Here's an example session with CALL-SLT, our prototype system; I'll show you the French version, since it's probably the easiest one for most readers to follow. I start up my browser (Firefox or Chrome are recommended) make sure I have a current version of Flash installed and plug in my headset. I go to the system home page and log in as "guest" (you don't need a password). I get a screen that looks like this. Note the instructions on the right-hand side:

description

I then click on the "choose lesson" button (the green stack of books, top right). I get this menu:

description

I choose the first lesson and click on the green tick mark underneath. Now it shows me in telegraphic English what I'm supposed to say:

ORDER POLITELY LAMB

I'm not sure how to say that in French, so I hit the "help" button (blue question-mark, bottom right). I get:

description

I double-click on the first example that appears at the bottom and I can hear my colleague Johanna saying "Je voudrais l'agneau". Now I try saying the same thing. I press down the "recognise" button (purple, top right), speak, and release when I've finished speaking. The display now looks like this:

description

I got it right (the green bar on the left) and the system shows me the words it heard.

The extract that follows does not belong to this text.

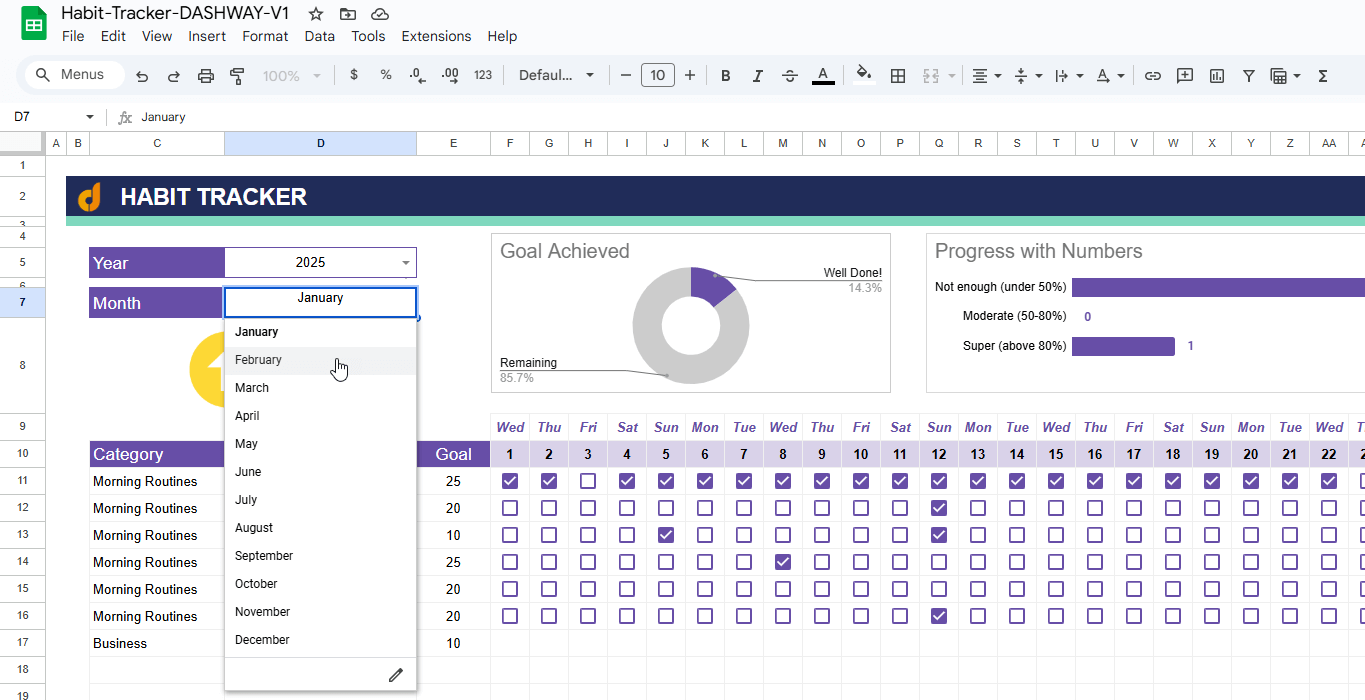Screen dimensions: 1365x700
Task: Expand the font family dropdown
Action: [557, 75]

It's simple, but I can say from experience that it works; I couldn't do restaurant Japanese at all when I started, but after practicing with the Japanese version for a few says I was quite confident that I could order a beer, get a pair of chopsticks, ask where the bathroom was, or reserve a table for two for seven thirty. When I went to Japan in September I was able to test my knowledge in real situations, and restaurant staff understood me fine!

Please try out CALL-SLT yourself if you're curious, and feel free to let us know what you think! If it doesn't work for you, or you run into problems, we're particularly keen on hearing why. And if you want to read more about it, we have a couple of conference papers here and here.
_______________________________________

I was trying to put into words what it is that our system offers, compared with the existing internet-based alternatives that Meredith and Not mention. I think it's a Goldilocks deal.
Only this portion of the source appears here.